Some who are not Christians place these practices on the same plane with self-abuse. Bernard Shaw: “Contraceptive practices are reciprocal masturbation.”

St. Augustine: “Contraception makes a prostitute out of the wife and an adulterer out of the husband.” Companionate marriage has been termed “licensed prostitution.”

Dr. Howard Kelly, perhaps America’s ablest gynecologist, neither a Lutheran nor a Catholic, uses these words: “All meddling with the sexual relation to secure facultative sterility degrades the wife to the level of a prostitute.” The preacher will be chiefly positive in this matter and show forth the blessings of parentage.

Dr. Fritz was a professor at Concordia Seminary in St. Louis and wrote Pastoral Theology, a textbook which was used for decades to train Missouri Synod pastors. In this book he speaks at length concerning contraception and how Lutheran pastors should discourage their use as sinful. Here is a small quote from his much longer discussion from the second edition of the book, which was printed in 1945.

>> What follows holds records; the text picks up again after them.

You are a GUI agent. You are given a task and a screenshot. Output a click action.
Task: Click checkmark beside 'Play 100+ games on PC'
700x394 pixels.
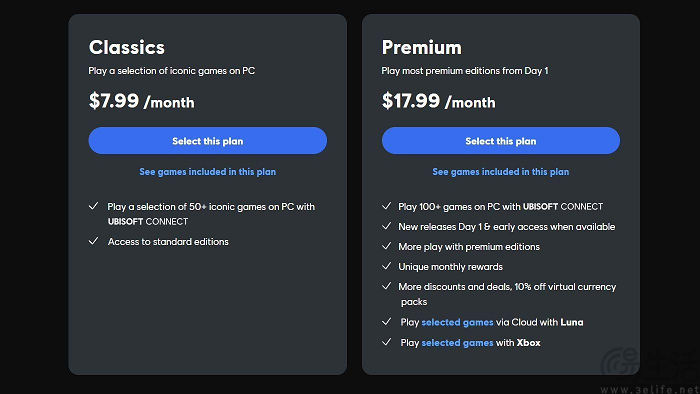[387, 206]
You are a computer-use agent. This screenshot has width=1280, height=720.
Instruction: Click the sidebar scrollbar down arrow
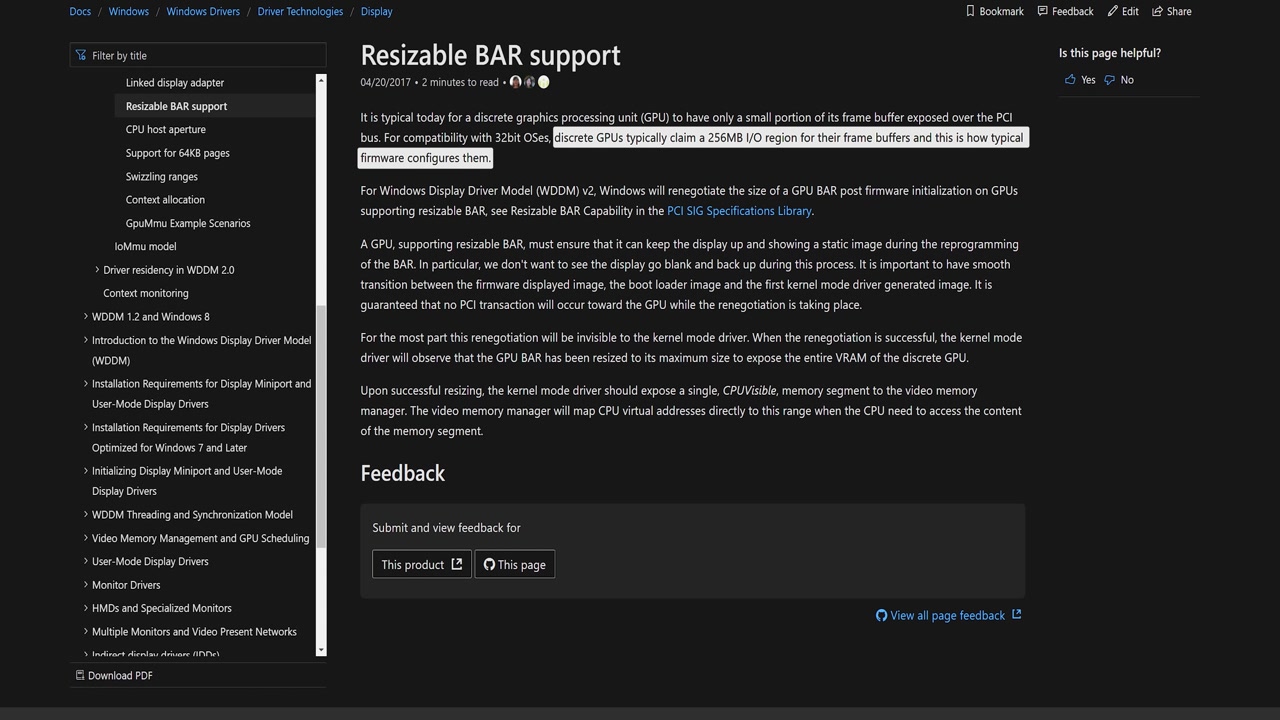click(321, 650)
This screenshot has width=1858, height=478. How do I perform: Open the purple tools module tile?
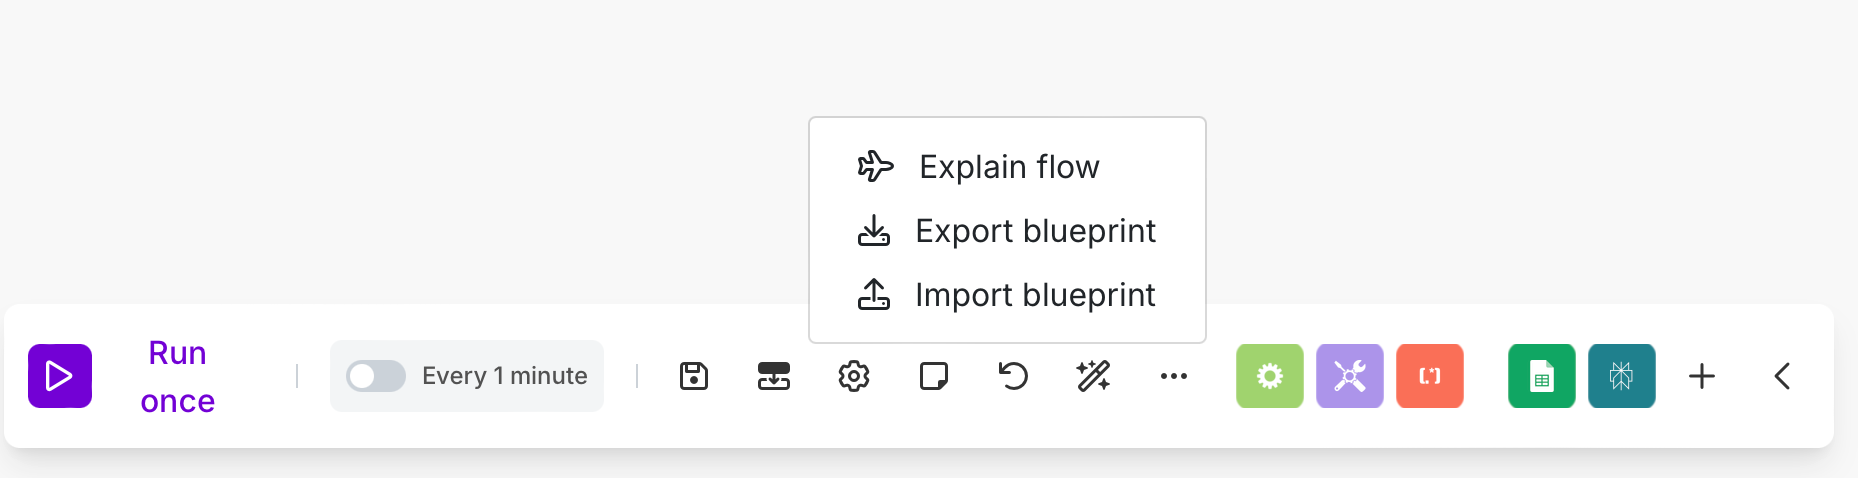click(1350, 376)
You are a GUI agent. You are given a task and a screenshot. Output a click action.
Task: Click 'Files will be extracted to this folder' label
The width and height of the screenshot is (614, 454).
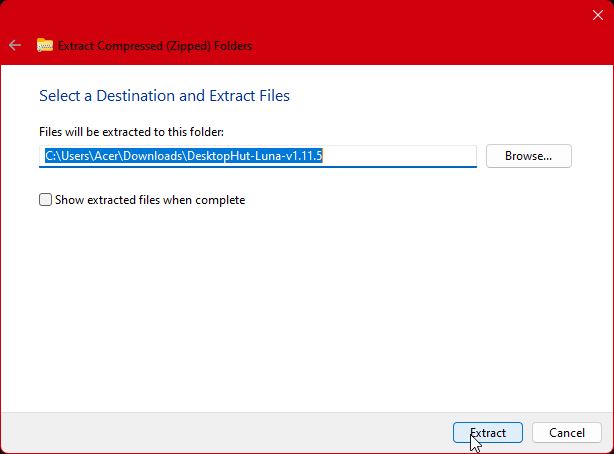pos(131,132)
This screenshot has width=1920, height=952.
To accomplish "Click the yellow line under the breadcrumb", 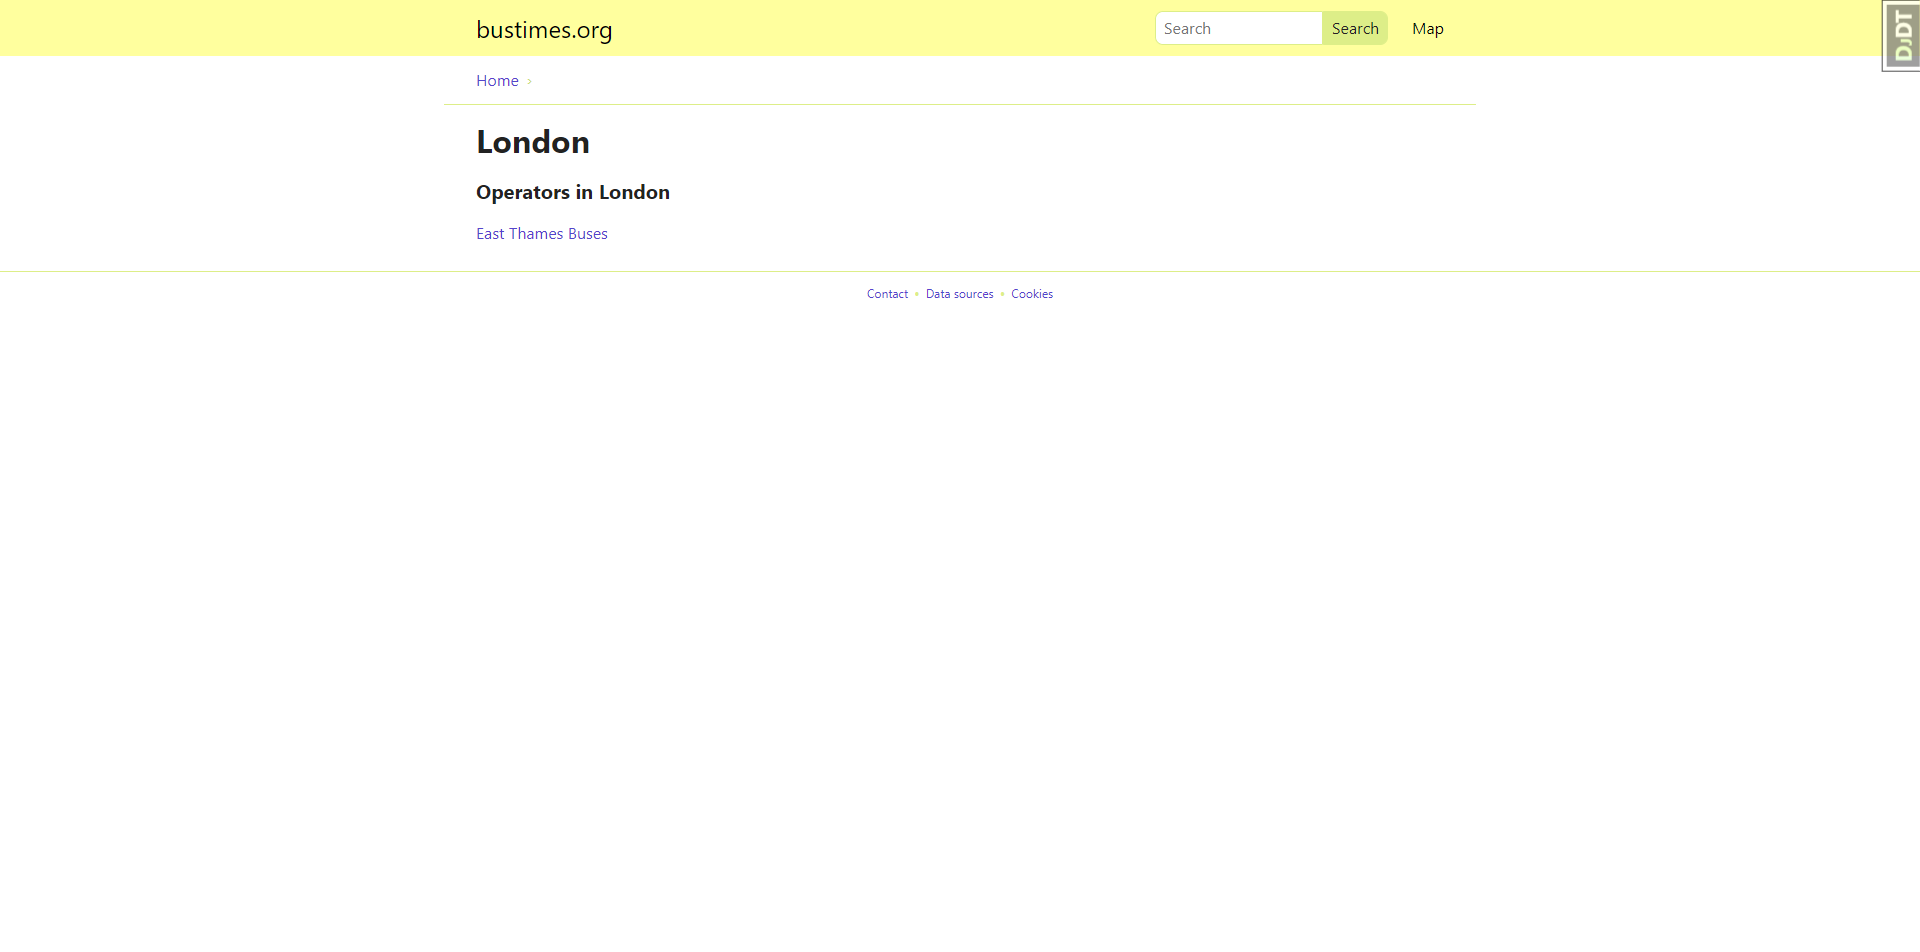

Man has no right arbitrarily or definitely to limit the number of his offspring (birth control), especially not if done with artificial or unnatural means, Gen. 1:28; Ps. 127:3-6; Ps. 128:3,4; Gen. 38:9-10; Rom. 1:26-27. . . . Birth control, that is, the frustration of conception or the limitation of the number of children by the use of artificial means, by drugs or unnatural practices, is a sin. . . .Due to the fact that spiritual indifferentism and Modernism have made inroads into the church of our day and have dulled the conscience also in respect to Christian ethics, it is not surprising that birth control is advocated even by men and women in the churches of this modern age (op. Cit. 162).

Dr. Maier was not only a professor at Concordia Seminary in St. Louis, but he also founded the Lutheran Hour radio program. In 1931 he said,

Birth Control, as popularly understood today and involving the use of contraceptives, is one of the most repugnant of modern aberrations, representing a 20^th^ century renewal of pagan bankruptcy (cited by J. F. Noll in A Catechism on Birth Control, 6^th^edition. (Huntington: OSV press, 1939) p. 31).

Missouri Synod Lutherans were not alone in the Lutheran world in their condemnation of contraception. Reacting to the Federal Council of Churches decision to allow contraception in 1931 (only the second time in Church history that any body of Christians made such a decision. See below.), the president of the United Lutheran Churches, Dr. F. H. Knubel, wrote in the April 2^nd^, 1931 edition of The Lutheran,

It is of prime significance that the present agitation for birth control occurs at a period which is notorious for looseness in sexual morality. This fact creates suspicion as to the motives for the agitation, and should warn true-minded men and women against the surrender of themselves as tools for unholy purposes.

For those who would say that the early church and the Lutherans didn't understand the difference between contraception and abortion – namely that they thought the semen was a human life – and that that's why they were against contraception:

St. John Chrysostom, 5^th^ century:

Do you see that from drunkenness comes fornication, from fornication adultery, from adultery murder? Indeed, it is something worse than murder and I do not know what to call it; for she does not kill what is formed but prevents its formation. What then? Do you contemn the gift of God, and fight with His laws? (Homily 24 on the Epistle to the Romans)

We can always convict such people of sentimentalism by their weakness for euphemism. The phrase they use is always softened and suited for journalistic appeals. They talk of free love when they mean something quite different, better defined as free lust. But being sentimentalists they feel bound to simper and coo over the word "love." They insist on talking about Birth Control when they mean less birth and no control. We could smash them to atoms, if we could be as indecent in our language as they are immoral in their conclusions. (G. K. Chesterton, "Obstinate Orthodoxy" in The Thing).